Maxwell’s equations belong to the cultural heritage of physics, the number of different phenomena they can describe is truly impressive. Even the interaction between light and matter can be elegantly accounted for through coarse graining and a few material parameters, which can be extracted from either experiment or quantum mechanical calculations. Only for Maxwell’s boundary conditions things occasionally turn out to be slightly involved, at the very boundary where the quantum mechanical wavefunction of the optically excited electrons leaks out of the material.
In the 1970s Peter Feibelman suggested to account for quantum mechanical modifications at planar boundaries through two frequency dependent parameters, which are nowadays named after him. The approach has been recently generalized by Yang et al., Nature 576, 248 (2019), for arbitrary boundaries, where the Feibelman parameters become part of modified, mesoscopic boundary conditions. However, the implementation of these boundary conditions into commercial Maxwell solvers turns out to be somewhat intricate.

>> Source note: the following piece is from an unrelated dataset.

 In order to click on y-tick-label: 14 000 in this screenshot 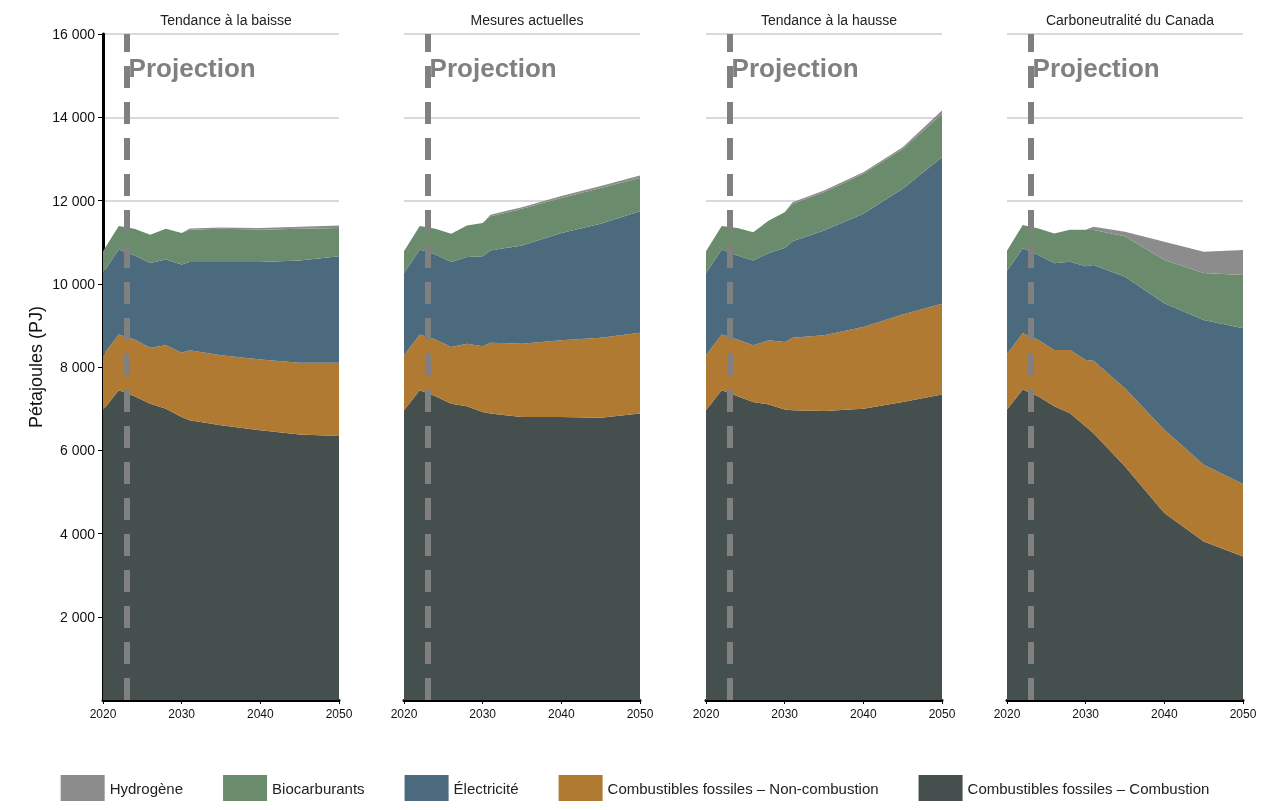, I will do `click(74, 118)`.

In a paper that has just been accepted for publication in Physical Review B, Ulrich Hohenester and Gerhard Unger show how to implement mesoscopic boundary conditions elegantly and without too much effort into a boundary element method approach for the solution of Maxwell’s equations. Textbooks on electrodynamics will not have to be rewritten in the light of these results, mesoscopic boundary conditions remain a boundary effect. There (namely at the boundary), however, it now becomes possible to consider a wealth of quantum mechanical effects, which have gained increasing importance in the last couple of years for nanophotonic structures.